*EXERCISE GOAL:*
Return each line in the entries below that contains the string "header". Case counts, so a line matches only when the capitalization is identical.
---------- DATA PROVIDED
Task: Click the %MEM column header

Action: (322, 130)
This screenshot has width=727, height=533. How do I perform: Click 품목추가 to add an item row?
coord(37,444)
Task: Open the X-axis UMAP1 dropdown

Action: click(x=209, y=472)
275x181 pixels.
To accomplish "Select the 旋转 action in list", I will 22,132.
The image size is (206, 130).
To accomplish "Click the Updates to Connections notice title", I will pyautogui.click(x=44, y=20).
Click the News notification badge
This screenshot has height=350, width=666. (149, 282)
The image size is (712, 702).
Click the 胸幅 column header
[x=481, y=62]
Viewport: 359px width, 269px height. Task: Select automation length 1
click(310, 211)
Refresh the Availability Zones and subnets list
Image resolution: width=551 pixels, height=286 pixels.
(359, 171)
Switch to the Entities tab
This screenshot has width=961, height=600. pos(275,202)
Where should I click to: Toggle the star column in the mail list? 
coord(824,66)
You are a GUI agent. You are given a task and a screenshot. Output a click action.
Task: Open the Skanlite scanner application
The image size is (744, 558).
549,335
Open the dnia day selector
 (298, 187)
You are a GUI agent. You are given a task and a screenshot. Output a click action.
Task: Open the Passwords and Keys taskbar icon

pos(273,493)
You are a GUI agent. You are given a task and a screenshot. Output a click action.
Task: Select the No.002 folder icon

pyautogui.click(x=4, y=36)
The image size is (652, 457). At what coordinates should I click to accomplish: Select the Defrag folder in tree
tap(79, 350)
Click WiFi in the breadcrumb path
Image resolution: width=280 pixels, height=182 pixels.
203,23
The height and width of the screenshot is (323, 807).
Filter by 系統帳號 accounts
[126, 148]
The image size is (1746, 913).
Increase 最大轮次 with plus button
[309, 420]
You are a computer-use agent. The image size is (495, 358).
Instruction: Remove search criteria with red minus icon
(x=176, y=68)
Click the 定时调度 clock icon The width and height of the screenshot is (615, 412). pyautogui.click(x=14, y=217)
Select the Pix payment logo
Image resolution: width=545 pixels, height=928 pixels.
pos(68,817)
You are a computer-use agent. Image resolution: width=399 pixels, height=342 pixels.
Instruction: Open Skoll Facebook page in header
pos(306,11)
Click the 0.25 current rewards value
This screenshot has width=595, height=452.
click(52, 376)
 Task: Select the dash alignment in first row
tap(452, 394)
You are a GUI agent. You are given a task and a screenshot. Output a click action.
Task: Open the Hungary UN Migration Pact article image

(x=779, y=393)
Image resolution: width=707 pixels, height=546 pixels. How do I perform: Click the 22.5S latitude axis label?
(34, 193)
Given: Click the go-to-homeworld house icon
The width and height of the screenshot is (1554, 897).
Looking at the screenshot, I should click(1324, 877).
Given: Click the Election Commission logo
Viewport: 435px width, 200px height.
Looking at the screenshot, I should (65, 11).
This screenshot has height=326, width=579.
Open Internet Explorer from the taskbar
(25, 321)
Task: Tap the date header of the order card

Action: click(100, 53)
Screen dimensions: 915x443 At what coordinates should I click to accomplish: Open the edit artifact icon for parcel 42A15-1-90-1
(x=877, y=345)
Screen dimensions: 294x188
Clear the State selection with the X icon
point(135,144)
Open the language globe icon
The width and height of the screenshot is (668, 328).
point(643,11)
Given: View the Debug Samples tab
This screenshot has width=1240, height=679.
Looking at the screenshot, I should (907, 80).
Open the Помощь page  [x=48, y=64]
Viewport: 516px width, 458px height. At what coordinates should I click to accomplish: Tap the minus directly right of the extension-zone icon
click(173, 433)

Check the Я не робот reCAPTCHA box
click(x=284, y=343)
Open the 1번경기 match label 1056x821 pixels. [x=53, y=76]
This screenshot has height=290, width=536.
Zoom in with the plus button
--------------------
*PROBLEM SOLUTION:*
Task: Click the %MEM column header
Click the 胸幅 column header
Instruction: Open Skoll Facebook page in header
Task: Tap the date header of the order card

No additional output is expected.